Pezzi gonfiati e diluiti che strizzano l’occhio un po’ dappertutto. Bravi musicisti, ma è meglio che facciano i turnisti. I testi? Frasi pescate a caso da un’urna probabilmente. Una produzione medio-alta sprecata, peccato! La voce, quasi fastidiosa, ho avuto l’impressione che ambisse a quella di John De Leo (Ex-Quintorigo). Invece ne ho avuto la certezza alla traccia 11 che, con le stesse cadenze, recita un monologo come fa il camaleontico John alla traccia 55 di “Grigio”. Ehi ragazzo! Mira più in basso! “La moda che mi confonde/ la noia che si diffonde”…
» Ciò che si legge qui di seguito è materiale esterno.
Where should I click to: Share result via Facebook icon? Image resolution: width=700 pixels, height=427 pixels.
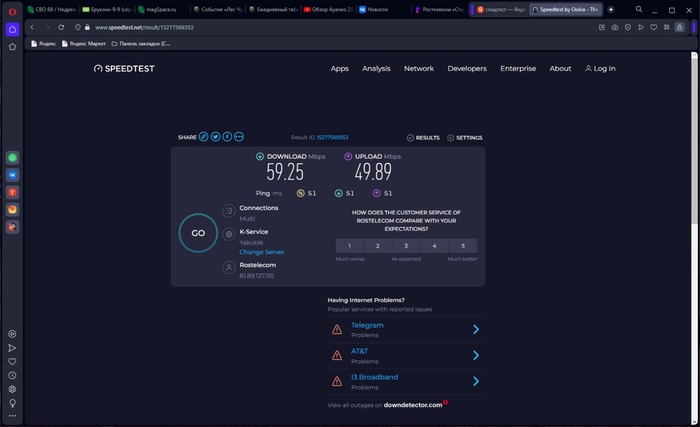point(227,137)
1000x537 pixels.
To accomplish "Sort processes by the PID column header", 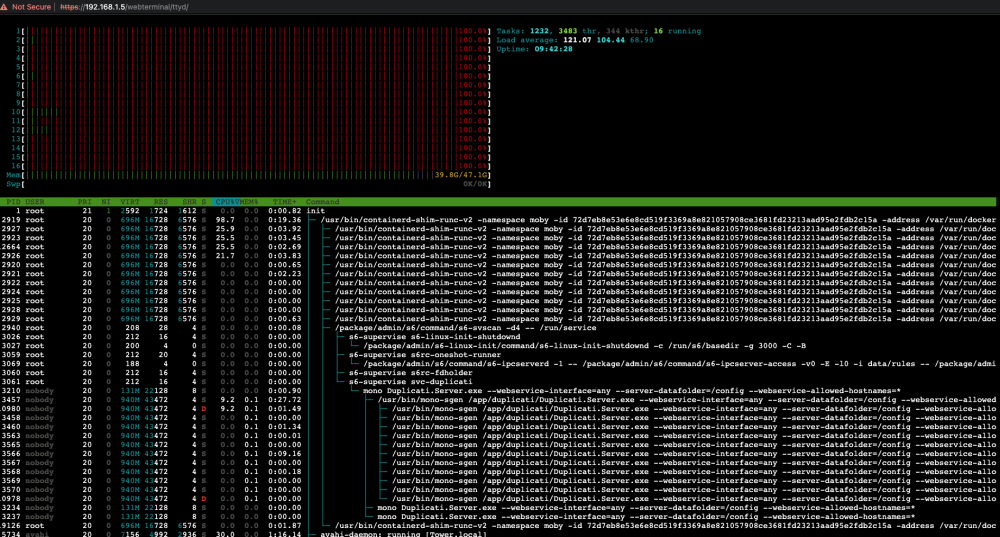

”noia” in un pezzo che parla di noia è alla stregua di una rima Cuore-Amore in un pezzo di Gigi D’Alessio. La musica deve dare ad intendere ..non “dire”. Chi li ha prodotti ( ovvero coloro
che hanno aggiunto dei soldini a quelli che i ragazzi avevano già in tasca per questo disco) a quale
bacino di utenza mirava? Io non riesco a capire! Forse fighetti-freak pseudo-intellettuali col vizietto per la musica “dura”? Leggo in una presentazione: “Post-Pawer-Pop”. Si definiscono cosi. Ma che cazzo significa? Quando si ambisce ad essere un po’ tutto non si è praticamente nulla!
Perche sono stato così cattivo? Ho le mie buone ragioni!!!